===== RAW DATA

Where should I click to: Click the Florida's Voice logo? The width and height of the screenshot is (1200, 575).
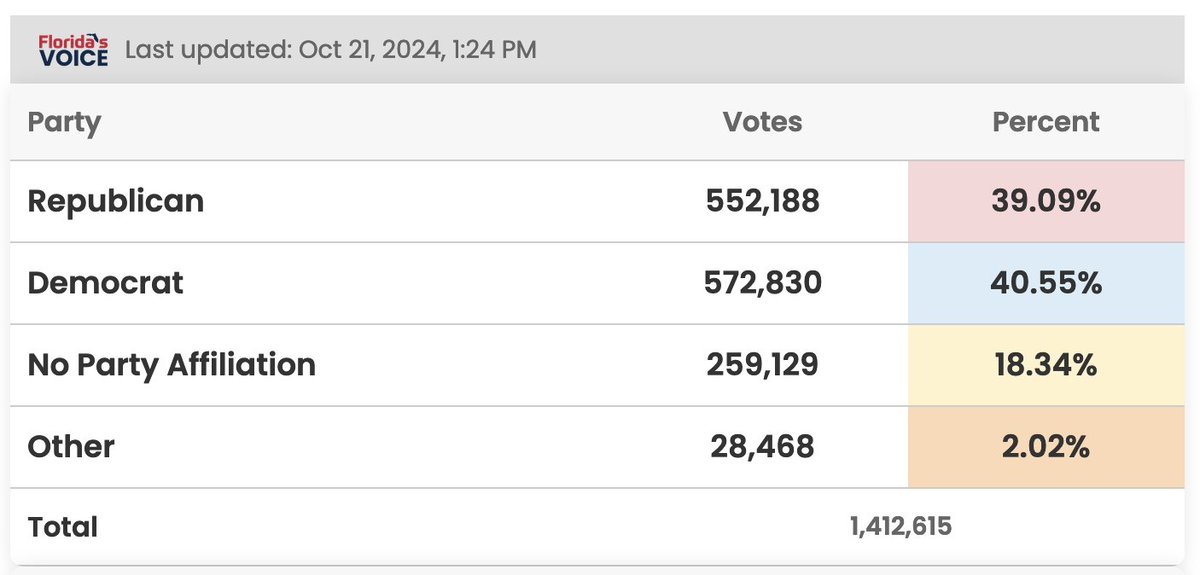coord(73,49)
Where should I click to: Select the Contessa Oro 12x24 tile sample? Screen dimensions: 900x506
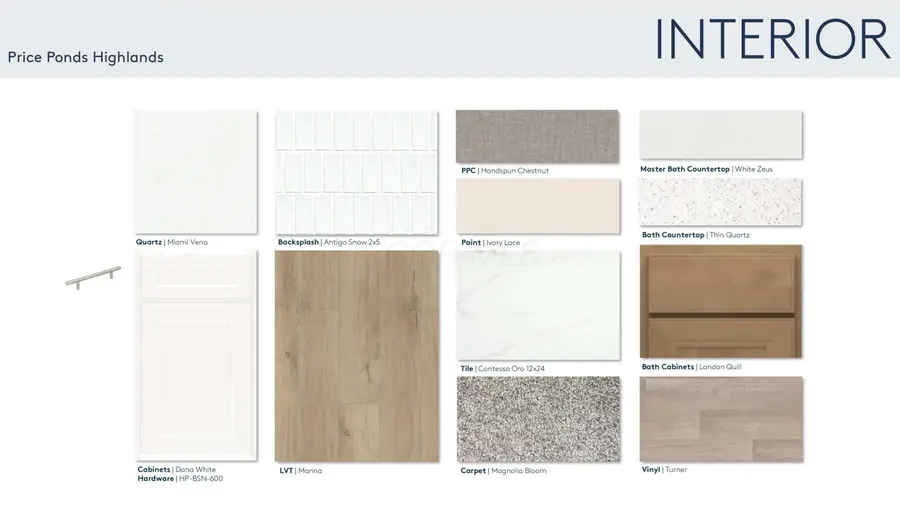pyautogui.click(x=538, y=305)

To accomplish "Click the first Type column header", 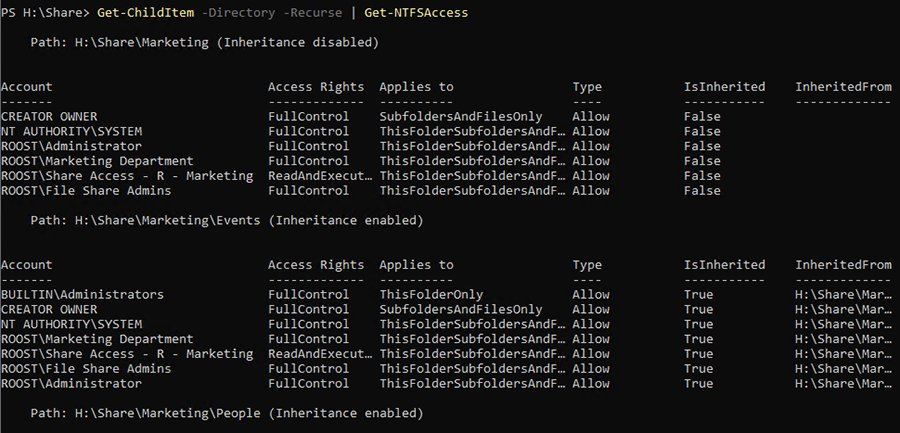I will (x=587, y=87).
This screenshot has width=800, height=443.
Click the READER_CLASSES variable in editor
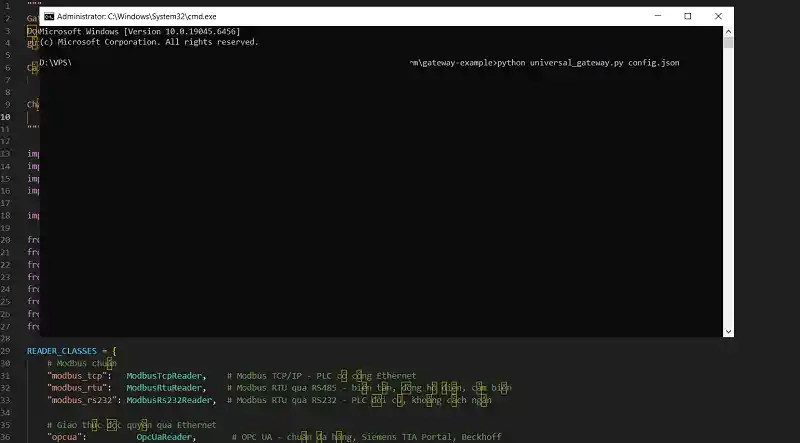click(62, 351)
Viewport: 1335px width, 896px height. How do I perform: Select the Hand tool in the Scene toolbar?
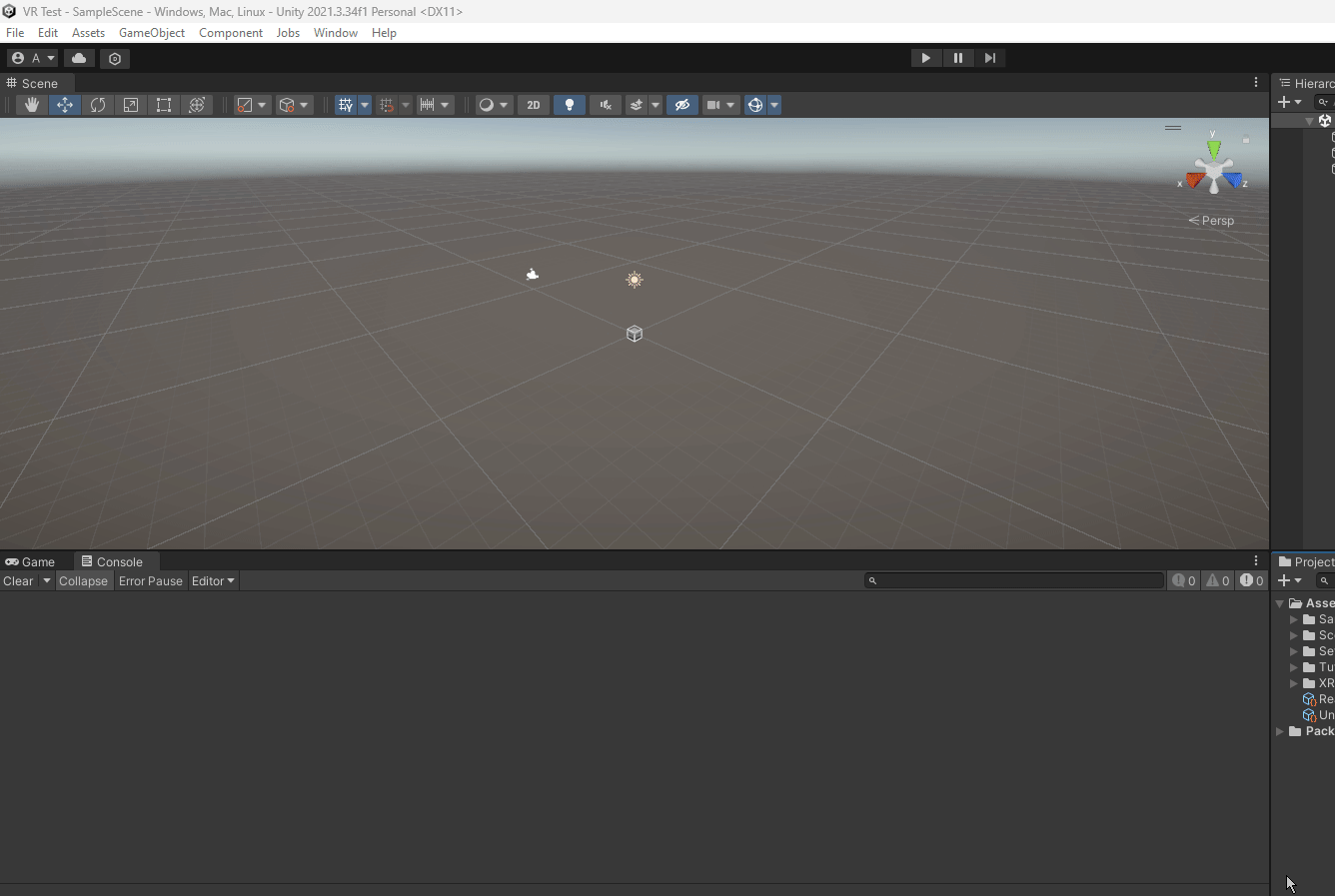(x=31, y=104)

==========

(WORK REQUIRED):
Every line from the one with "Viewport: 1335px width, 896px" through the end of the records is to be reproduced exactly, and the pictures are to be left out.

(TASK RESPONSE):
Viewport: 1335px width, 896px height. How do I perform: Select the Hand tool in the Scene toolbar?
(x=31, y=104)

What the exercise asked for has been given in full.